#### About this exercise:
Pick out all lines with the word "Brass" from the records that follow.

#### Supplied information:
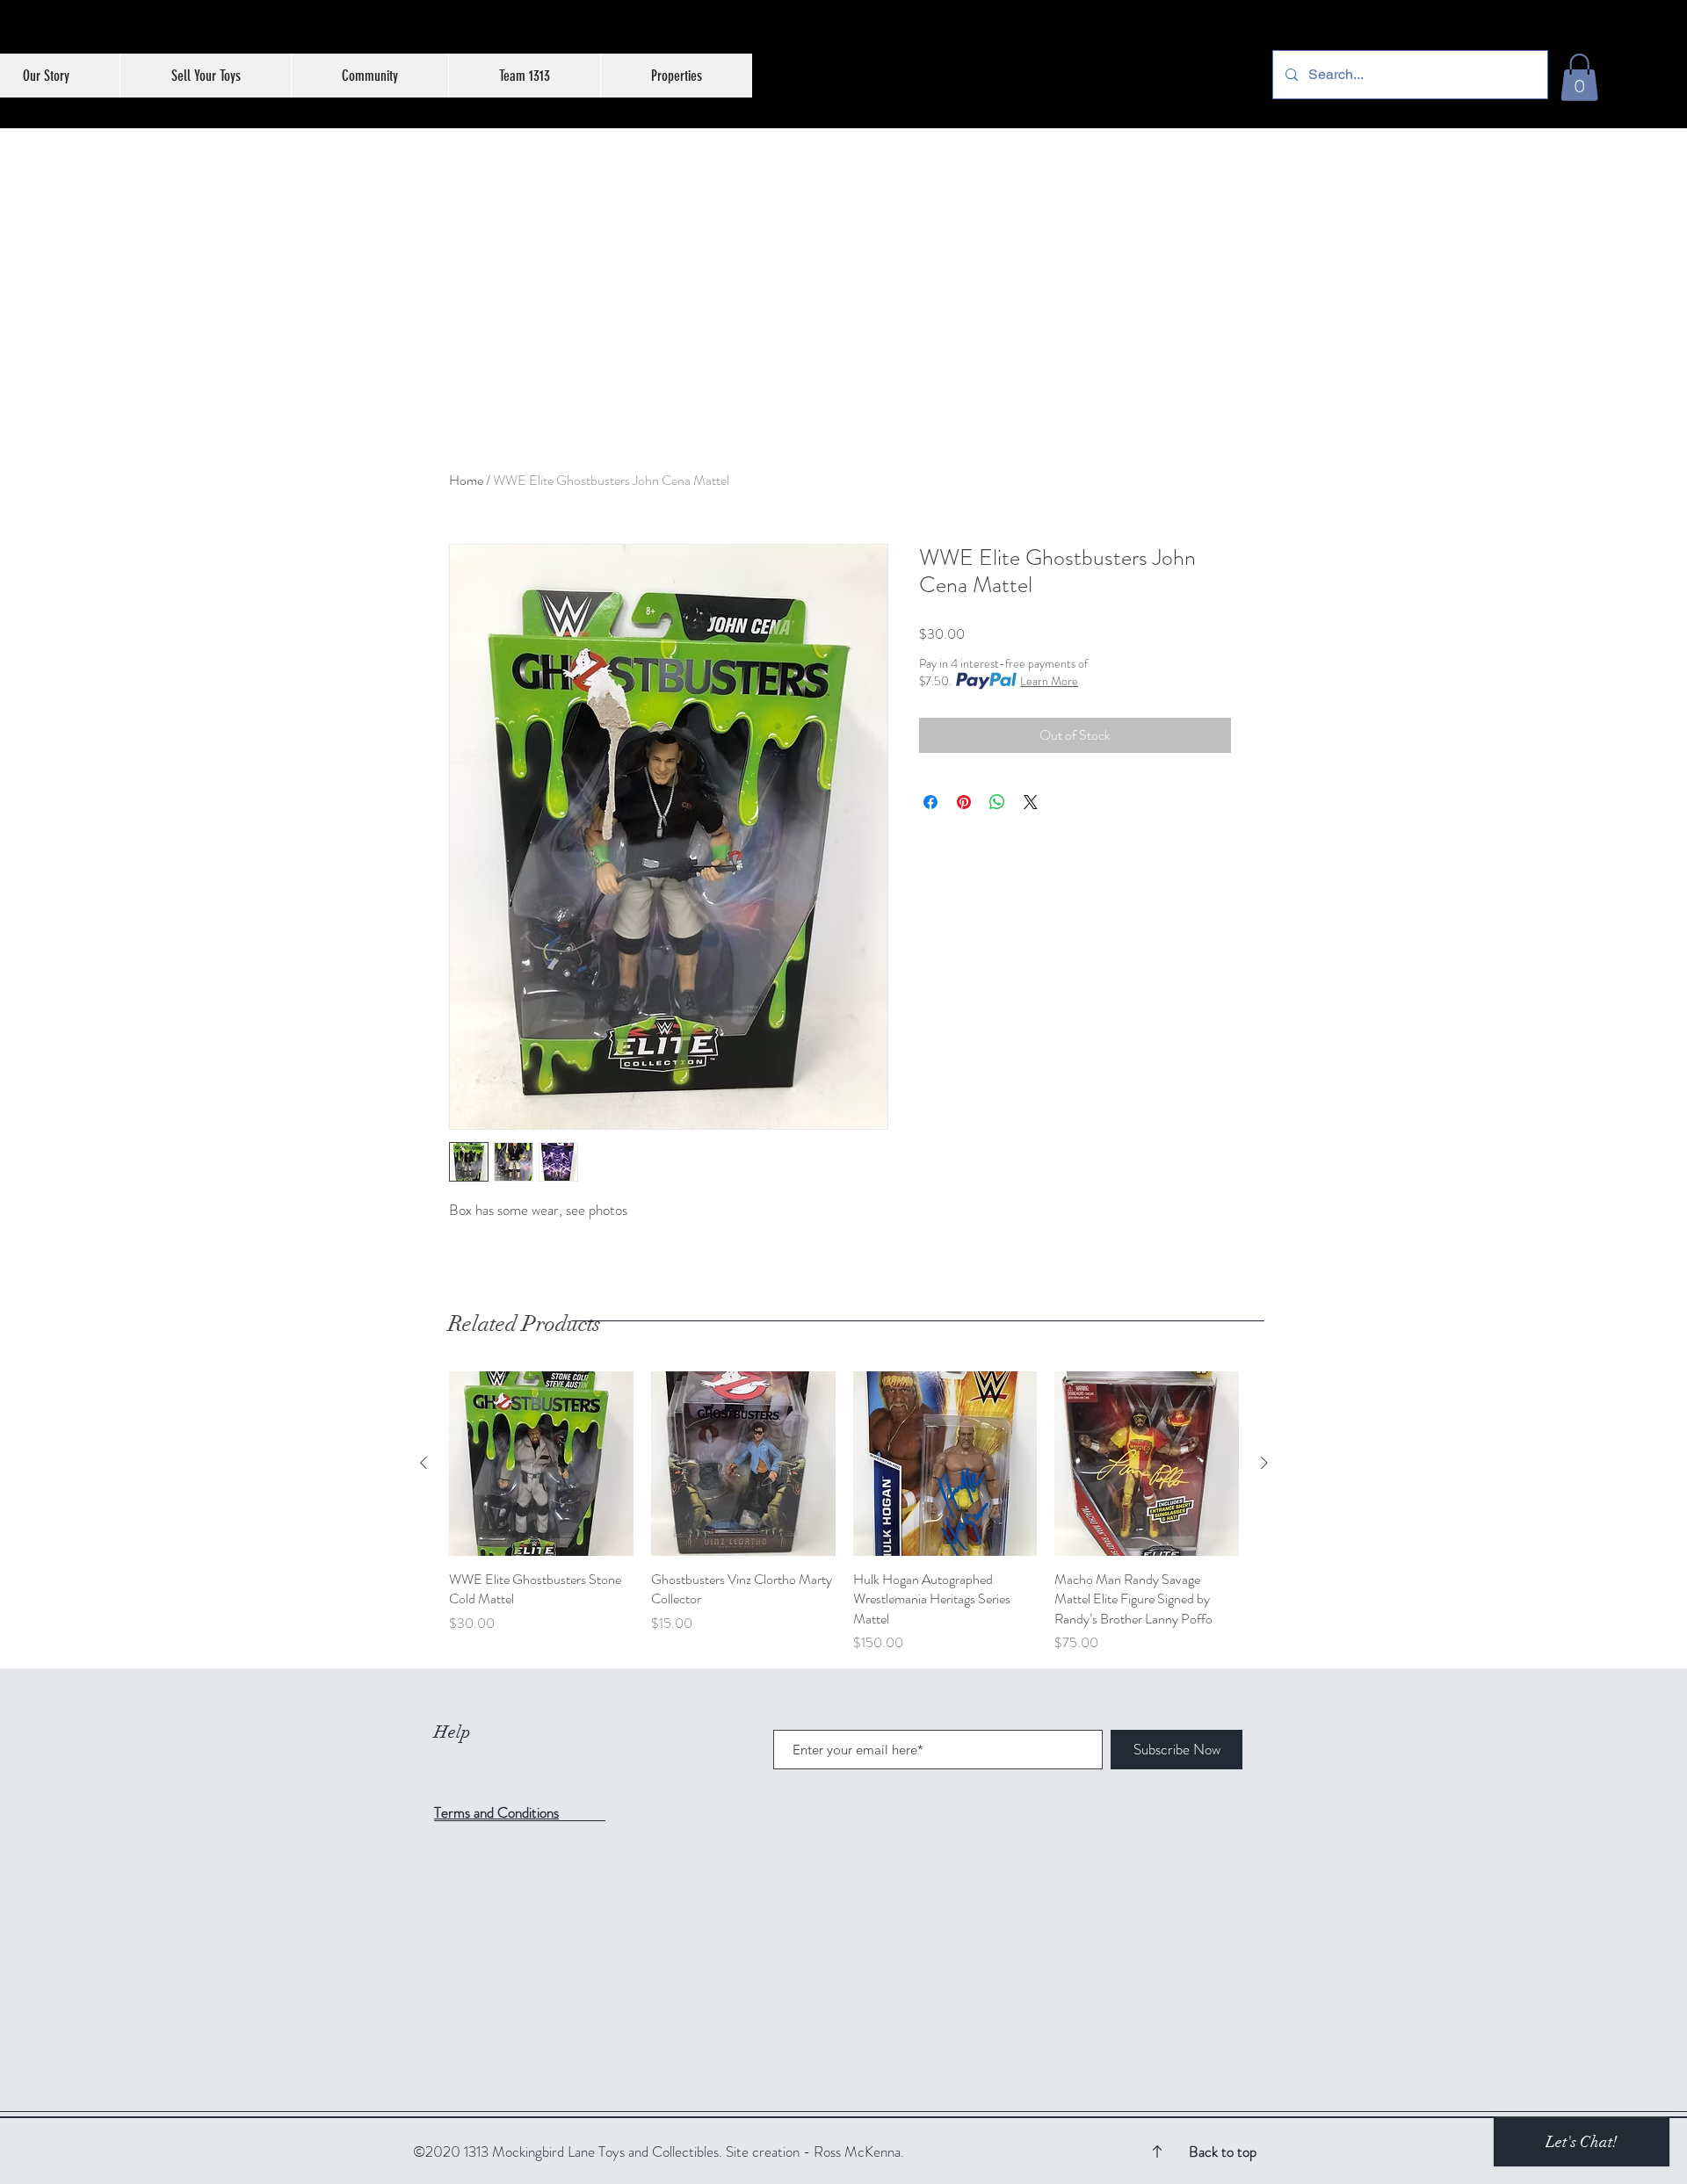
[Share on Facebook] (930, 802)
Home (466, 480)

...

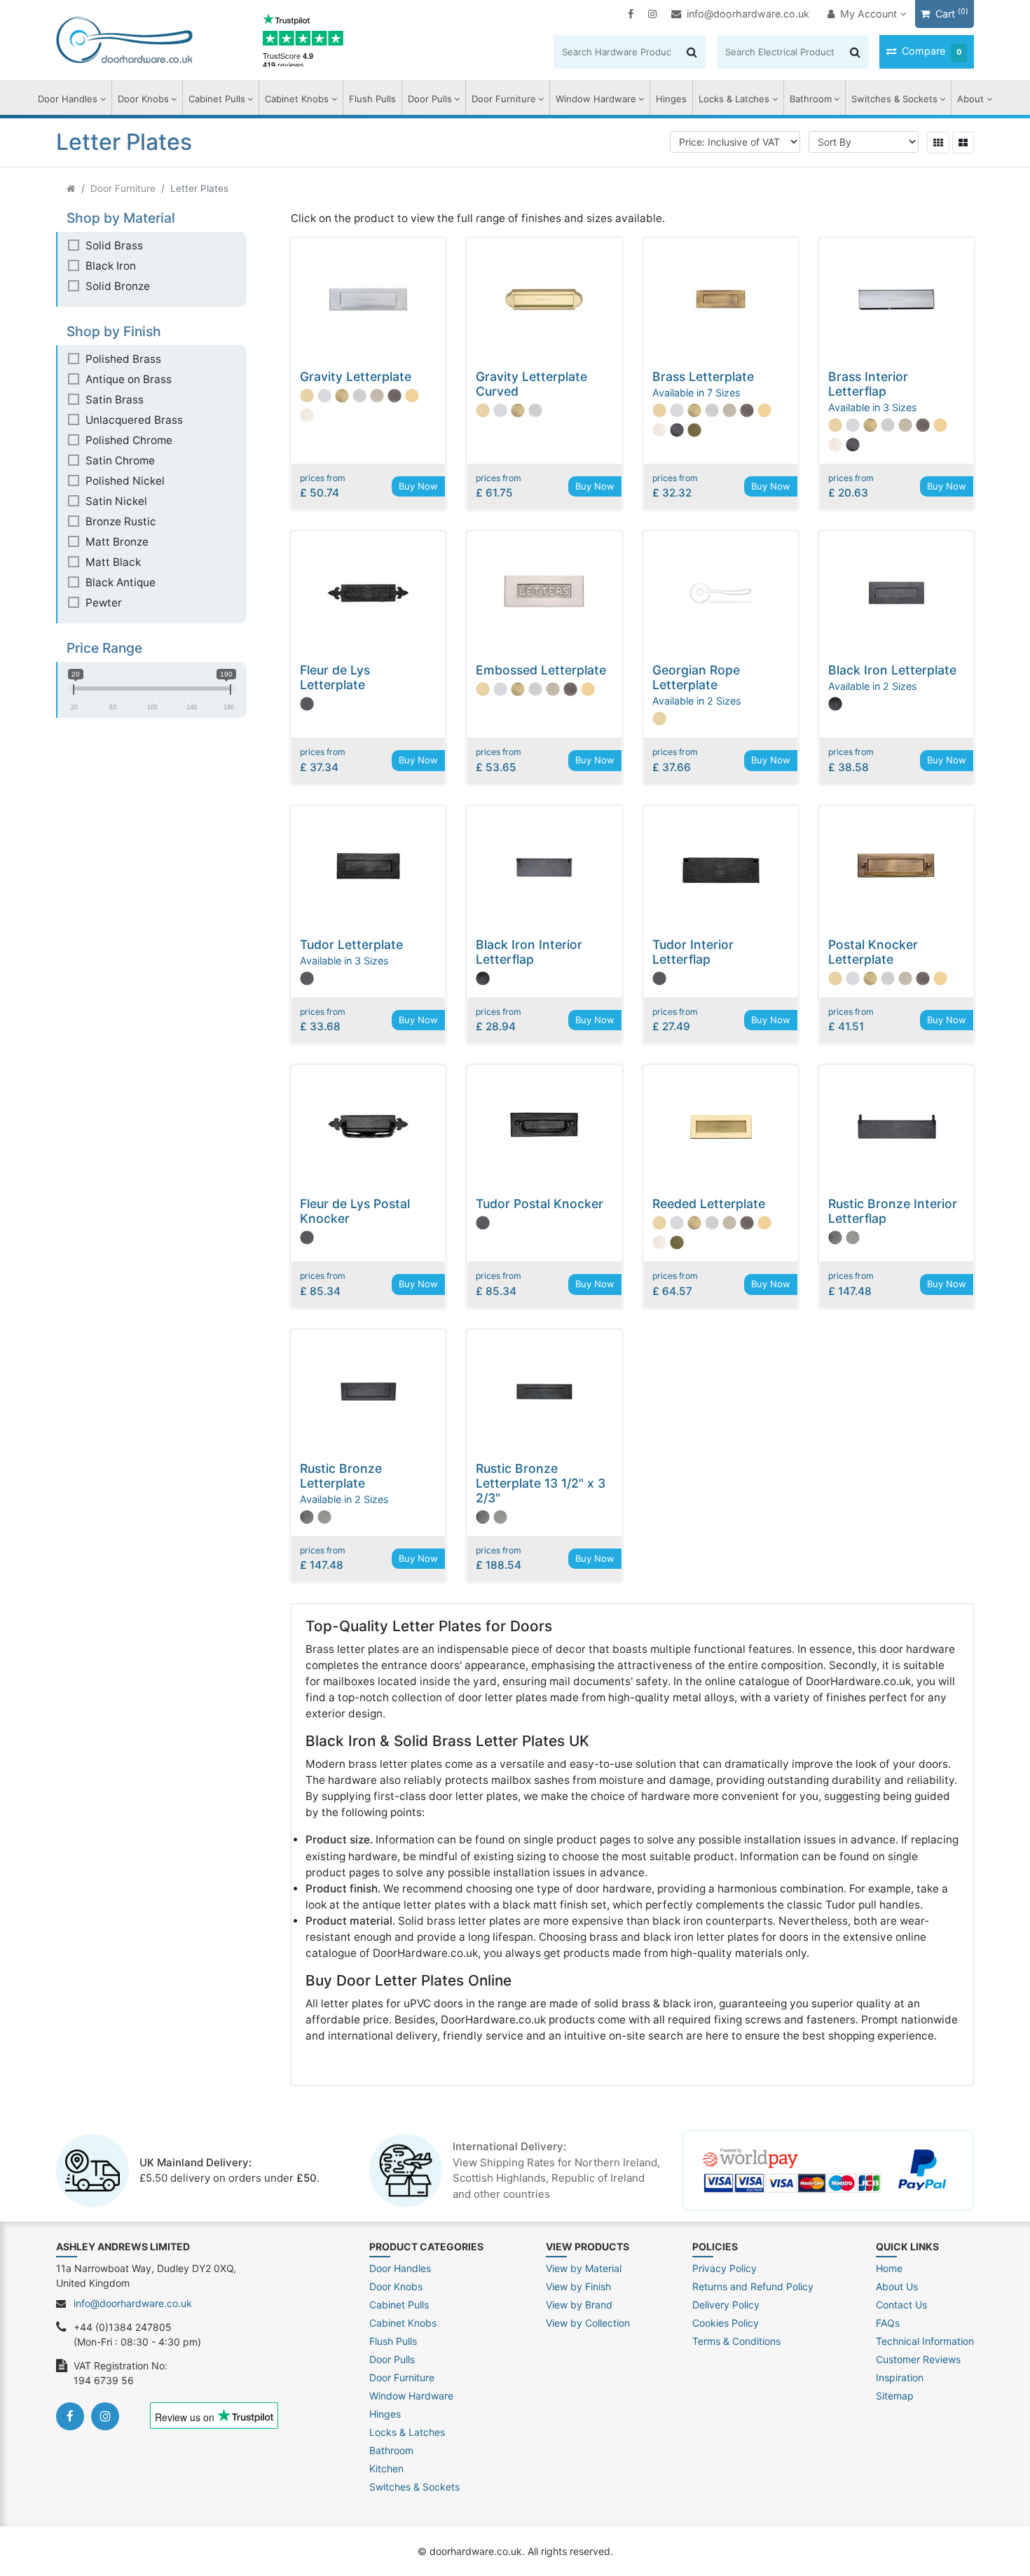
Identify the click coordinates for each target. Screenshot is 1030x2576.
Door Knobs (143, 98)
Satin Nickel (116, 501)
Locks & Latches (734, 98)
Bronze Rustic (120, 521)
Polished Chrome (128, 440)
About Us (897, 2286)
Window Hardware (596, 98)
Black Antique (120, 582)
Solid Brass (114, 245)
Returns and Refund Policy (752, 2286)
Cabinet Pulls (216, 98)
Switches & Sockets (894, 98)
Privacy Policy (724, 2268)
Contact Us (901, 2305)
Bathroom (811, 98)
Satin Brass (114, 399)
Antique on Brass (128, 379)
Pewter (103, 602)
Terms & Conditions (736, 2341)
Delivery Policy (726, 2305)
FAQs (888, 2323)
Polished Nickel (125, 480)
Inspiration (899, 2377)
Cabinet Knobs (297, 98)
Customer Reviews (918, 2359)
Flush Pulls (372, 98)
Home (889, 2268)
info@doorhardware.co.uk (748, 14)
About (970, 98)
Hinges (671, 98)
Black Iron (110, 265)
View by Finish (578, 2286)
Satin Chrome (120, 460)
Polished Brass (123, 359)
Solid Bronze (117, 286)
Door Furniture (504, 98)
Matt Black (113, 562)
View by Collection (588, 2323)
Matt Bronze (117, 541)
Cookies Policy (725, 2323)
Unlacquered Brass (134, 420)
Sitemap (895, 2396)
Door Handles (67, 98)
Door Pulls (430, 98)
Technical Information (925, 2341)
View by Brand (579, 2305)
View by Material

#### Answer section:
Solid Brass (114, 245)
Satin Brass (114, 399)
Antique on Brass (128, 379)
Polished Brass (123, 359)
Unlacquered Brass (134, 420)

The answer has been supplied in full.